Сейчас он увидел, что именно эта сцена может его разоблачить. Она была составлена неловко, явно в расчете на продолжение, которое бросалось в глаза на следующей странице:
«Мой зять-полицейский неохотно рассказал мне, что гвардейцы Хемница никогда не были на стороне восставших и отправились в Дрезден против своей воли с единственной целью — перейти во время боя на сторону пруссаков. Встретив по дороге Хюбнера, отступающего из Дрездена, они уговорили его расквартировать свои войска в Хемнице и заманили в ловушку. Вернувшись к себе, они силой заставили городскую стражу покинуть свои посты у ворот и заняли их места, готовые арестовать временное правительство сразу по его прибытии в Хемниц».
Рихард поморщился — если хотели арестовать сразу, так почему не арестовали, а дали добраться до отеля и лечь спать, как он сам рассказал двумя абзацами раньше? А он-то, он куда глядел, что не заметил этого несоответствия, когда диктовал эти страницы Козиме?
Но ведь это было так давно, двенадцать лет назад. Откуда ему было тогда знать, что Мишель, измученный семилетним одиночным заключением в страшном подземелье петербургской крепости, разразится покаянной «Исповедью», в которой подробно опишет все обстоятельства, предшествовавшие его аресту? Откуда ему было знать, что Мишель черным по белому напишет, что именно он, Вагнер, уговорил их с Хюбнером ехать в Хемниц?»
Этот абзац был заключен в жирный черный круг, а на полях рядом с ним было написано:
«Похоже, я слегка зарапортовался. Вагнер и впрямь не мог ничего знать об «Исповеди» Мишеля. Он ведь не сидел в либеральной тюрьме либеральной республики Германии на исходе либерального XX века, и тюремщики не снабжали его лучшими книгами из лучших библиотек. Он, бедняга, скорей всего даже не подозревал, что его возлюбленный Мишель написал эту покаянную «Исповедь» — она тогда хранилась у русского царя и ее никто не собирался публиковать.

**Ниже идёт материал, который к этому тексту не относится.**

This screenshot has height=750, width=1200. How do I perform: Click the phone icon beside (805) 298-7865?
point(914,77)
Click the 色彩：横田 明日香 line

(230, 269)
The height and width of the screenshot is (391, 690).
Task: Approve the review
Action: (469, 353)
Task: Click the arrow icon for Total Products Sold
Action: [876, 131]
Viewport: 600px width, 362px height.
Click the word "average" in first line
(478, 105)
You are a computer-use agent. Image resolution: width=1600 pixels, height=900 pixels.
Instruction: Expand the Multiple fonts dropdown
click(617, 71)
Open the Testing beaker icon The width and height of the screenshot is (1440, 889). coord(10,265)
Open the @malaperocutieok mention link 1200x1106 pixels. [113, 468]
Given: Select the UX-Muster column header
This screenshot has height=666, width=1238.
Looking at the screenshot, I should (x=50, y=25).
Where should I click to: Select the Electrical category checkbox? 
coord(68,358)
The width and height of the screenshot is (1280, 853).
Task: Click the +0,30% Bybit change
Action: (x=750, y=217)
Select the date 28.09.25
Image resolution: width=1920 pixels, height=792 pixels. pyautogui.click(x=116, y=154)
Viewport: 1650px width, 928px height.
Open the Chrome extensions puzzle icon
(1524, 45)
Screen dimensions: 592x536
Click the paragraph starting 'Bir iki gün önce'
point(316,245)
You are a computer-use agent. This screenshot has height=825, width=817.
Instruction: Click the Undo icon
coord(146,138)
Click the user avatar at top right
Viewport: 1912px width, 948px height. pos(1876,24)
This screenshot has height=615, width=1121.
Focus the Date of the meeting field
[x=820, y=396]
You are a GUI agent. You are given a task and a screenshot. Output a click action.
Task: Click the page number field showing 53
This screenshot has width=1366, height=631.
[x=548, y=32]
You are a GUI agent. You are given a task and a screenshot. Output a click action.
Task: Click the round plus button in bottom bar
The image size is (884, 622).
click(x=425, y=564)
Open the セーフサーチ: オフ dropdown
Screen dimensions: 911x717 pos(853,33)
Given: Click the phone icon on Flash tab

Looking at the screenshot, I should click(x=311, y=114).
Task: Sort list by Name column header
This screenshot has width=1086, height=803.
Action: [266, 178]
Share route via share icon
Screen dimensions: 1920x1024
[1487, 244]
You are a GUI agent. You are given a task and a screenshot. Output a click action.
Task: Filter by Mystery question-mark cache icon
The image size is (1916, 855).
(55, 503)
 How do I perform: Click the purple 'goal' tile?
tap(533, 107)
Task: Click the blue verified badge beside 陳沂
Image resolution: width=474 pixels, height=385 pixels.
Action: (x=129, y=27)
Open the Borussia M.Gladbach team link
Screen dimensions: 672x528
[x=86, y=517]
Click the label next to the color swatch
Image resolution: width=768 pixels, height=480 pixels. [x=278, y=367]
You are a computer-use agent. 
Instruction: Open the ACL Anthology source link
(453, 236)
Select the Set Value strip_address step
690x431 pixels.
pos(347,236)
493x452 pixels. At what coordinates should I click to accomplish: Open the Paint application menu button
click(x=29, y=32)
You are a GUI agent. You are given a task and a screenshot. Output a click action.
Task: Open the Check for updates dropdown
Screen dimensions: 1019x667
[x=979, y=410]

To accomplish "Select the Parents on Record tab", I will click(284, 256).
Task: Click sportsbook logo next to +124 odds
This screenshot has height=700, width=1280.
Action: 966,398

Так что придется этот абзац переделать, да что-то неохота. Все-таки было бы неплохо иметь разумного собеседника, с которым хоть иногда можно было бы перекинуться парой слов, — мой сосед по камере для этого абсолютно не подходит. А еще неплохо было бы на недельку съездить в Байройт, чтобы увидеть дом Вагнера, его театр, улицы, по которым он ходил, дорожки парка, по которым он гулял.
Впрочем, я могу обойтись и без этого физического соприкосновения с камнями, истоптанными башмаками композитора. Для меня ведь важно другое — ощутить под пальцами трепет его души. А что душа эта — мелкая и подловатая, мне неважно. Какая есть, такая есть, мое дело эту душу описать.